Dans les ruines lamentables d'un pauvre village ardennais, le village d'Herpy, on vit passer dernièrement la silhouette gracieuse des filles d'Arles. Que venait donc faire Mireille en ces campagnes de désolation ? Mireille venait faire la charité et apporter à l'humble bourgade ardennaise, victime de la guerre, un peu d'aide et de consolation.

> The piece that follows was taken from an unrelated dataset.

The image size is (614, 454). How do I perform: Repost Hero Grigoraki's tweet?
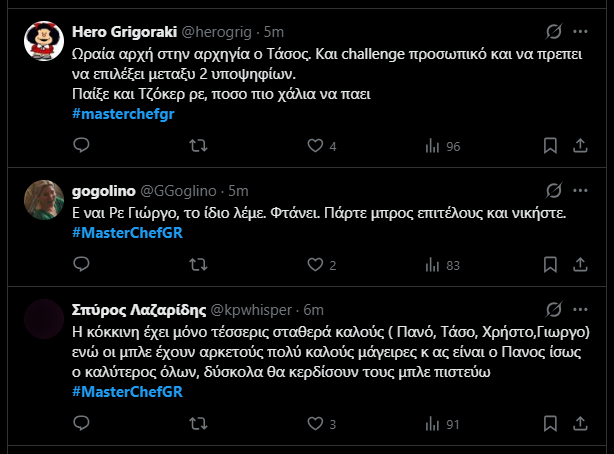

Un jour de l'été dernier M Braibant, maire d'Herpy et député des Ardennes, vint à Arles faire une conférence afin de solliciter la pitié de la Provence en faveur des pays dévastés. Son appel éloquent fut entendu. La municipalité vota une subvention importante. Mais les habitants ne voulurent pas s'en tenir à cette générosité officielle ; leur solidarité prit un caractère plus intime et plus touchant : Arles avait adopté Herpy ; des famines arlésiennes adoptèrent des familles du village ; des enfants arlésiens adoptèrent des enfants d'Herpy. Du linge, dos ustensiles de ménage, du mobilier furent expédiés par Arles à sa filleule. Les maisons d'Herpy sont aujourd'hui meublées à l'arlésienne ; et les fermes du village ardennais portent les plus jolis noms provençaux. N'était le ciel, la seule chose que les Arlésiennes ne pouvaient donner à leur filleule, on se croirait, maintenant, à Herpy, transporté dans un bourg de Provence. Les fonds nécessaires à la résurrection du village adopté par Arles ont été fournis par des souscriptions, et aussi par de pittoresques fêtes aux arènes. Il y eut musique provençale, jeux des écharpes et des aiguillettes, jeu de l'épervier par les « guardians », ( bergers à cheval de la Camargue), farandole avec fifres et tambourins, courses provençales de taureaux emboulés ; le tout précédé, la veille, d'une retraite aux flambeaux, ou si vous préférez, d'une pegoulado, comme on dit en Provence.
Ainsi, grâce à la générosité d'Arles, un pauvre village dévasté a pu revivre. Mireille , Vincenette et leurs compagnes y ont porté la consolation de leur sourire, les secours de leur pitié.
Les mânes du doux Mistral en ont dû tressaillir de joie.